Michelle Cracknell, a former IFA and an associate director of consultancy firm Bluerock which recently conducted research for the FSCP, said the Panel is increasingly concerned if that happens platforms will not be able to provide clients with their investment history.
"The Panel is discussing whether platforms should have a legal requirement to keep users' information in an Escrow account.
"At the moment all changes are made online, which no future asset manager will know anything about," Cracknell said.
"What happens to a clients' investment history when a firm goes bust?"
Individuals have a legal responsibility to keep personal accounting records for seven years and Cracknell said the Panel is looking into whether platforms should be forced to adhere to a similar rule.
However, David Ferguson, managing director of Nucleus, said issues around record keeping are no different for a platform than for any other financial services firm.
"The key thing to ensure is that the back office database is robust. We are also obliged to send paper statements to clients twice a year."
The FSCP is an independent statutory body which was set up to represent consumers' interests in the development of policy for financial services regulation. It is an influential lobby to MPs and regulators.
Cracknell, an ex-director of regulated businesses at Skandia UK, said the Panel is also probing the transparency of platform tools and has concerns over disclosure practices.
The FSA has tried to implement rules on disclosure which allow it to avoid its responsibility to consumers, she said.

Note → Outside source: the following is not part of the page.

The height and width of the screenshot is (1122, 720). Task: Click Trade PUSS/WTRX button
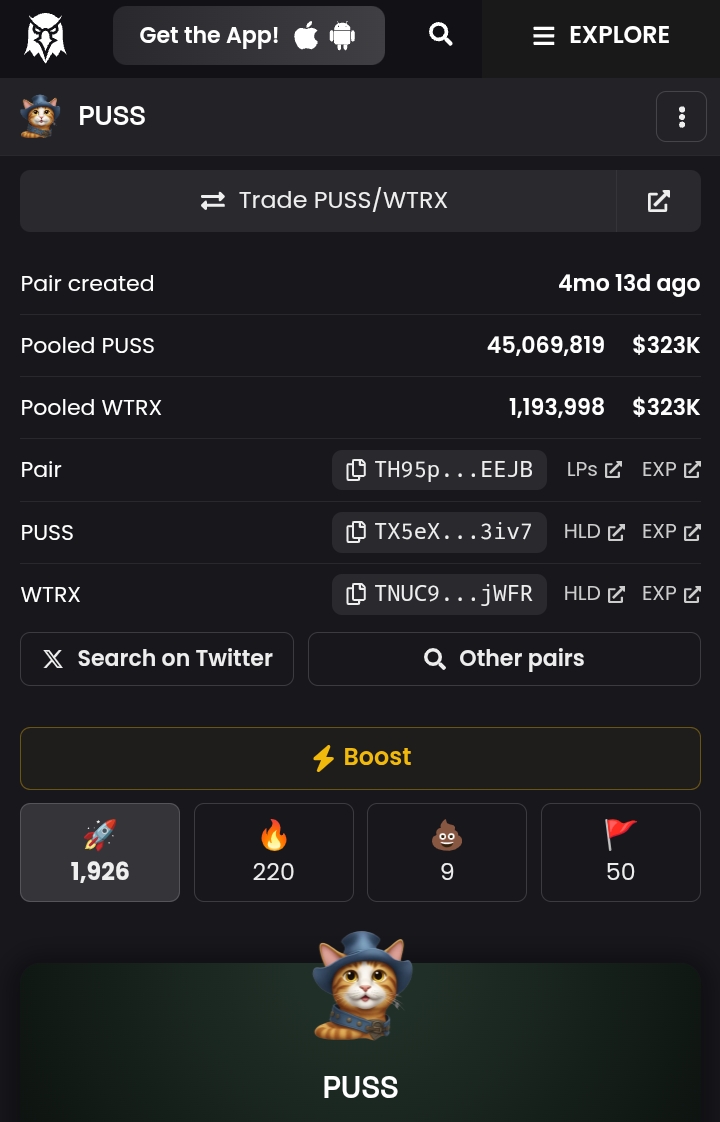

"The Panel is of the mind the FSA's disclosure regime has not worked to improve clients' understanding but has had the complete opposite reaction.
"The FSA just says to firms ‘you must disclose', so 50 page documents are sent out. A client may read five pages but they will not read 46.
"It is an abrogation of the FSA's responsibility and a disaster for consumers."
This week the FSA delayed its platform policy paper to Q3 as the regulator struggles to formulate its final rules.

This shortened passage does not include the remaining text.